6. Pass-through authentication
This authentication type works in the following way when a request to be authenticated is sent to the ISA server the ISA server does not do anything but let the request pass through to the destination server and that server then deals with the authentication request as it sees fit. The diagram below clarifies this.
7. Chained authentication
This authentication type refers to when a request is sent through to the ISA server and the ISA server is chained to another upstream server the request is the forwarded to the upstream or chained ISA server and the authentication is then handled at that server. Make sure that you know witch server is doing the authentication as this can pose quite a challenge if you are trying to resolve authentication issues on the wrong server. Read the event logs to help identify witch server is failing to authenticate you.
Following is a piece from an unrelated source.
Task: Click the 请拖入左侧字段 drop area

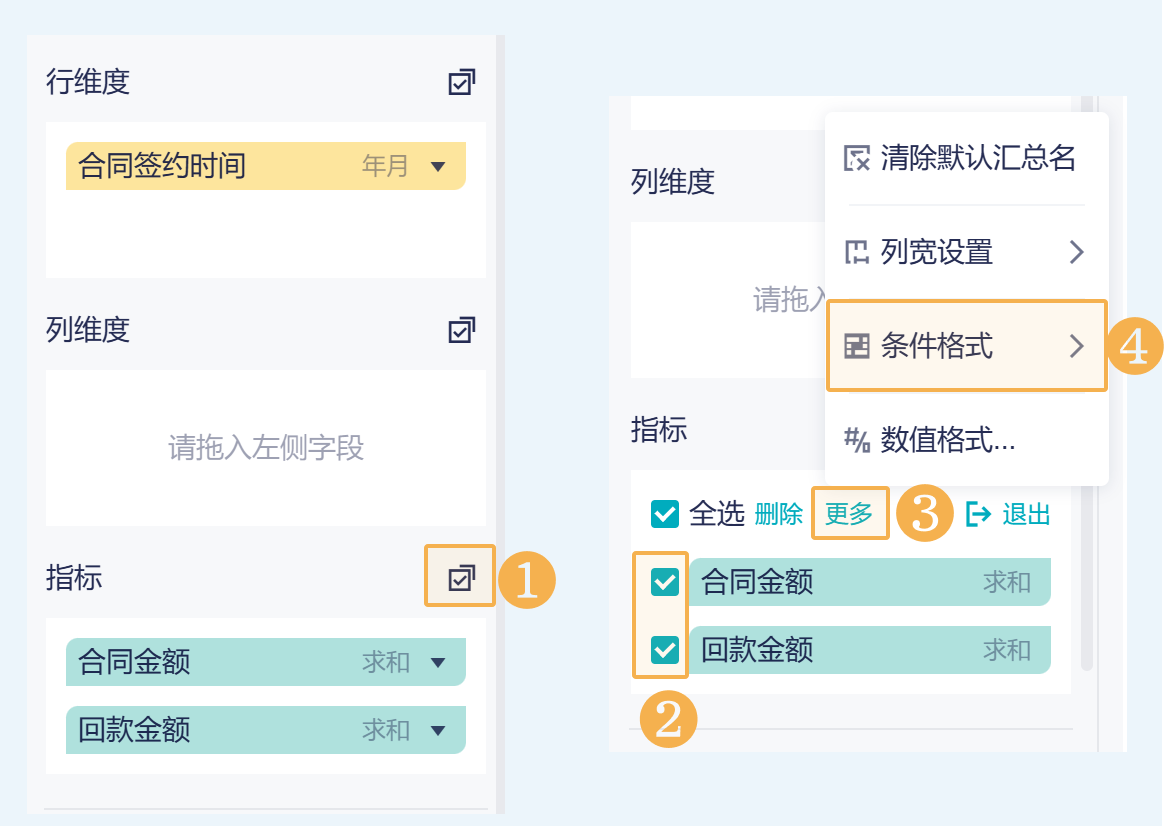Action: [266, 448]
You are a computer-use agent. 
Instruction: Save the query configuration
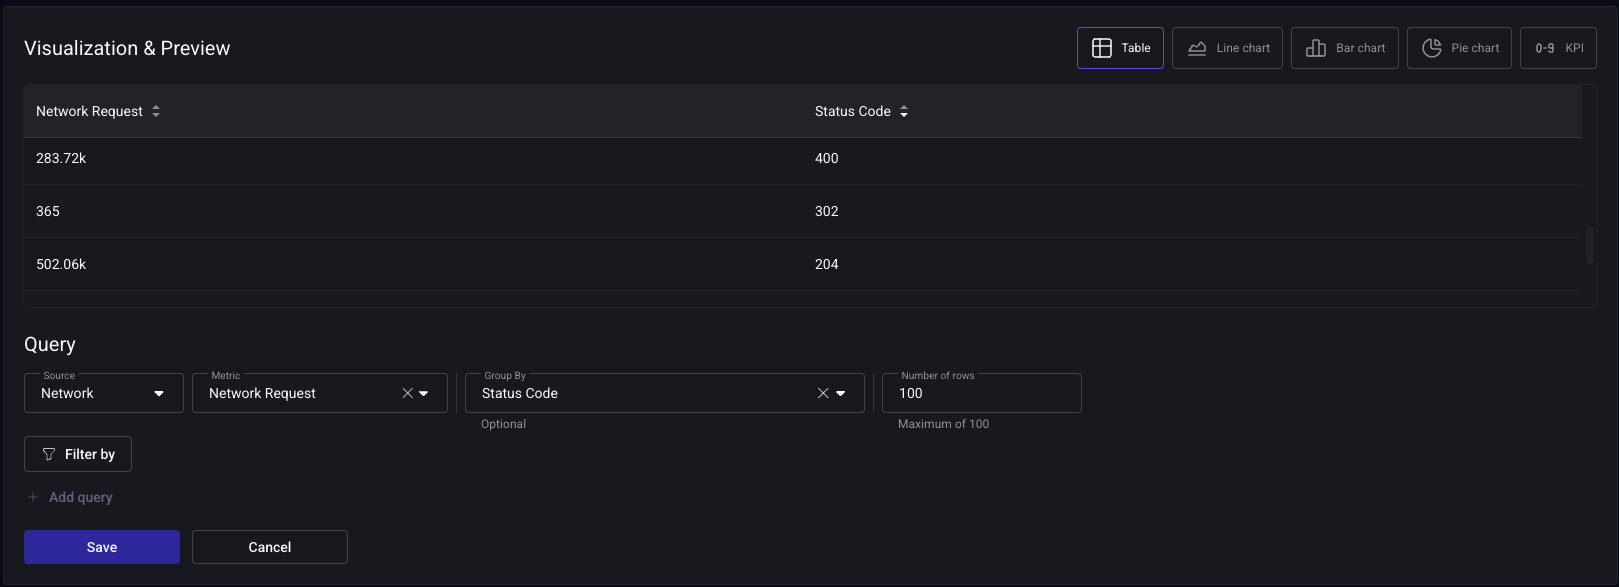pyautogui.click(x=102, y=547)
Note: only machines running MS proxy 2.0 and ISA will be able to function as chained authenticators.
Make sure that if the client is being chained upstream and if he needs to be authenticated before his request is sent to the chained ISA server that his account exists and has the appropriate permissions to be proxyed through. If ISA authenticates on his behalf and the ISA communicates directly with the chained server make sure that ISA has a valid account on the chained ISA server or chained domain to allow it to proxy for the clients behind it.
The only authentication you can mix with web servers and ISA is Client/server certificates. Other then that, do not use any other sort of authentication on the web server as it will not work.
Please note the above as when publishing internal web servers authentication can become a huge headache when authentication is mixed. There are ways to get around this like using the Microsoft passport service but for now steer clear of any complications. If you are interested in the passport scenario click on this link http://msdn.microsoft.com/msdn-online/start/features/passport.asp
Confusing Authentication problems.
In many instances most people have confused authentication with a service that is explicitly denying them access to the resource. Please note that if you are denied access to a resource it has nothing to do with authentication but with permissions to the resource. An authentication issue normally identifies itself with prompt for user credential or with an error message stating that authentication has failed with the server.
A typical error that you will encounter is error 407 Proxy Authentication Required this means that the authentication has been denied because the user has no valid user account in the domain or that the password has been entered incorrectly. The 401 error however displays an unauthorized error message this mean the user permissions to that resource are denied. This error message tells you to look at the ISA server rules not at the way the authentication is handled
Below is a typical error message
HTTP 407 Proxy Authentication required - The ISA Server requires authorization to fulfill the request. Access to the Web Proxy service is denied. (12209)
Internet Security and Acceleration Server
Technical Information (for support personnel)
The gateway could not retrieve the requested page.
- ISA Server: isa
Time: 2/9/2001 8:10:44 AM GMT
Summary: In this article I have shown you how the different authentication types function and also have pointed out some pertinent clues to help solve most authentication issues that may occur. Armed with this information it becomes easy to conquer the technology.